start Records provided

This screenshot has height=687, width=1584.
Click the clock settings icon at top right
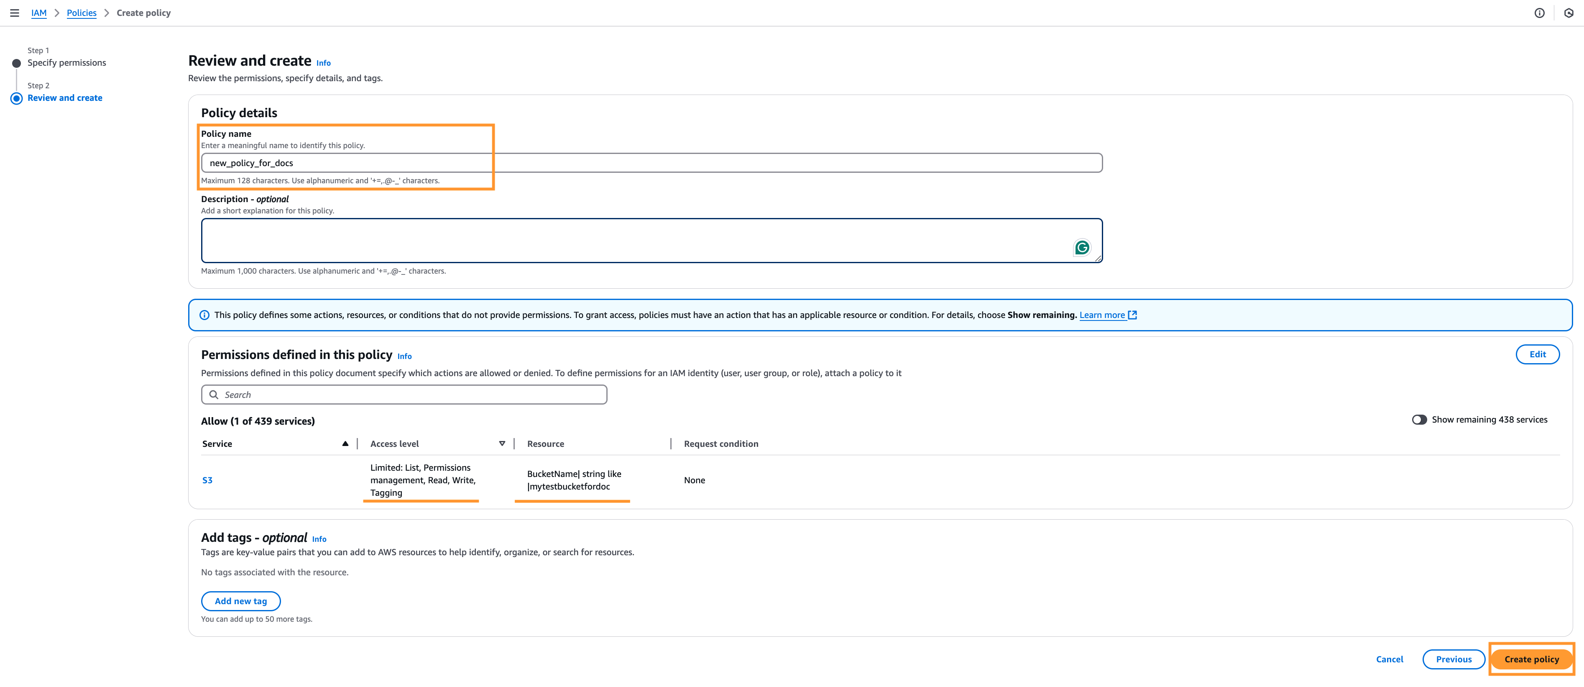coord(1569,13)
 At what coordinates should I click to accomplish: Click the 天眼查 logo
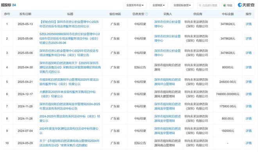coord(246,5)
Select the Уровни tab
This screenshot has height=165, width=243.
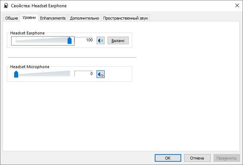coord(29,18)
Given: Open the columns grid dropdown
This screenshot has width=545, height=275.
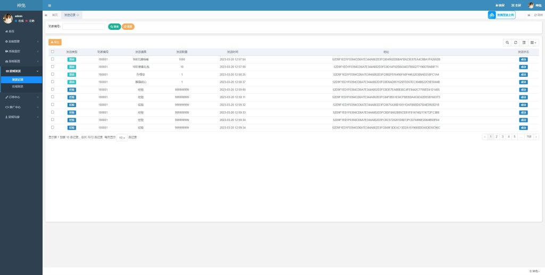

end Records provided

## Exercise task
Swap "screenshot" for "capture" in the stretch of records from the line containing "Select the Уровни tab" through the end of the records, and write out those lines again with nothing else changed and the pictures left out.

## Answer in full
Select the Уровни tab
This capture has height=165, width=243.
coord(29,18)
Given: Open the columns grid dropdown
This capture has width=545, height=275.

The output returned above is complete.